Yapılacak görevler:
1: Yazmanın psikolojiye etkisini anlatan metne göre dışavurumcu yazı pratiğini çok sayıda araştırmayla ele alan kişi kimdir?
2: Yazmanın psikolojiye etkisini anlatan metni iki cümleyle özetleyin.
3: Yazmanın psikolojiye etkisini anlatan metni kaldığı yerden sürdürün.

Kaynak metin:
-=-=-=-=-
Bilim insanları insan psikolojisine çareleri araştırırken; düşüncelerimizi kâğıda dökmenin olumsuz düşüncelerden kurtulmak adına kullanılabilecek etkili bir yol olduğunu kanıtlamışlardır. 

Hayat boyunca pek çok durumda üzgün ve kayıtsız hissettiğimiz bir aşamadan geçeriz ve bizi istila eden bu duygunun nedenini bilemeyiz. Bazen bu duyguları açığa çıkarmak zordur. Öfke, üzüntü, melankoli ya da bizi köşeye sıkıştıran herhangi bir duygu. Bunun hakkında yazmak zihnimizi iyileştirmenin ve fikirlerimizi düzene koymanın bir yoludur.

Sosyal psikolog James Pennebaker tarafından çok sayıda araştırmayla ele alınan dışavurumcu yazı (expressive writing) pratiği; zihnimizde olup bitenleri olduğu haliyle, kendimizi tamamen akışa bırakarak, dilbilgisi kurallarını umursamadan, belirli bir sürede ve o süre dolana kadar yazmayı sürdürerek kağıda aktarmayı içeriyor.

Bu şekilde yazmak, gerçeklerin üzerine örttüğümüz örtüleri kaldırmak ve birileri tarafından kabul görmek için taktığımız maskeleri indirmek için etkili bir yöntem olarak görülüyor.
-=-=-=-=-
Alıntılanan veriler:
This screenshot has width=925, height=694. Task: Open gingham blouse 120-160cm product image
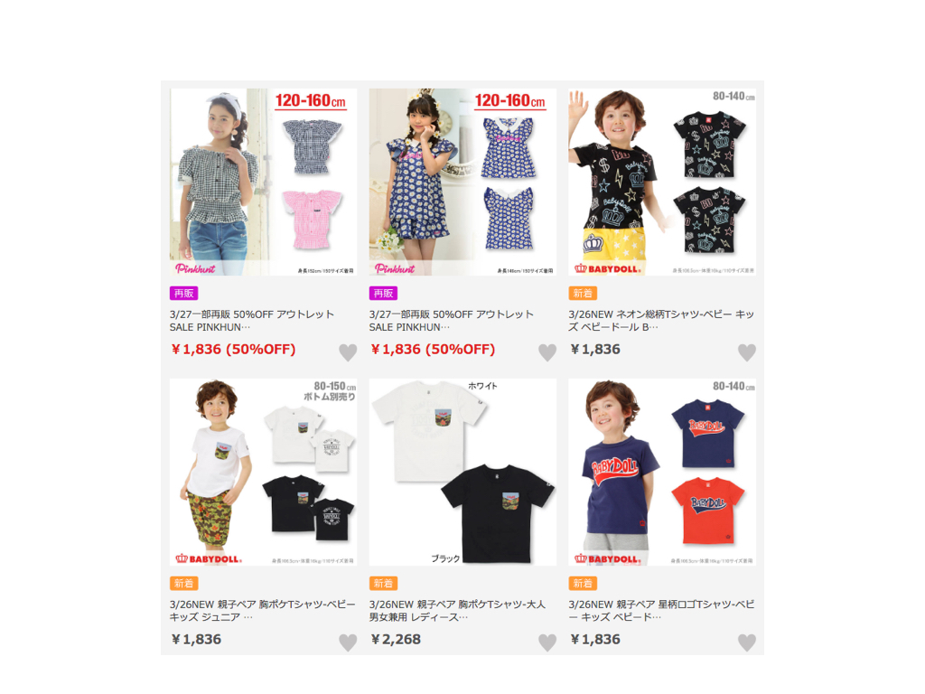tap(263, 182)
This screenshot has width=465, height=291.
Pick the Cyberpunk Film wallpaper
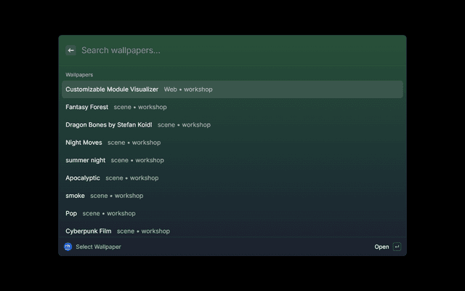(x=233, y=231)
-=-=-=-=-
Yanıtlar:
1: Sosyal psikolog James Pennebaker.

2: Bilim insanları, düşünceleri kâğıda dökmenin olumsuz düşüncelerden kurtulmak için etkili bir yol olduğunu kanıtlamıştır; bu duygular hakkında yazmak zihni iyileştirmenin ve fikirleri düzene koymanın bir yoludur. James Pennebaker'ın çok sayıda araştırmayla ele aldığı dışavurumcu yazı, zihinde olup bitenleri dilbilgisi kurallarını umursamadan belirli bir süre dolana kadar kâğıda aktarmayı içerir ve gerçeklerin üzerindeki örtüleri ve maskeleri kaldırmanın etkili bir yöntemi olarak görülür.

3:
“Yazmak insanın kendi düşüncelerini görünür hale getirmesine ve gözden geçirmesine yardımcı olmaktadır. Konuşmak ile yazmak aynı etkiyi yaratmaz. Konuştuğunuzda eksiklerinizi görmek kolay değildir. Yazdığınızda, hikâyenin eksik hatalı parçalarını görme şansınız olur.” Psikolog Yrd. Doç. Dr. Ferahim Yeşilyurt 

Herhangi bir sansür uygulamadan, beğenilmek, onaylanmak, yargılanmak gibi kaygılar gütmeden, kendimizi bastırmadan, içimizden geldiği gibi zihnimizden geçenleri kâğıda döktüğümüzde; düşüncelerimiz, inanç kalıplarımız, beklentilerimiz, hayallerimiz, duygularımız hakkında önemli bilgiler edinebiliriz. Bu sayede otomatik pilotta yaptığımız pek çok davranışın arkasındaki duygu ve durumla nasıl başa çıktığımızı görme şansımız olur.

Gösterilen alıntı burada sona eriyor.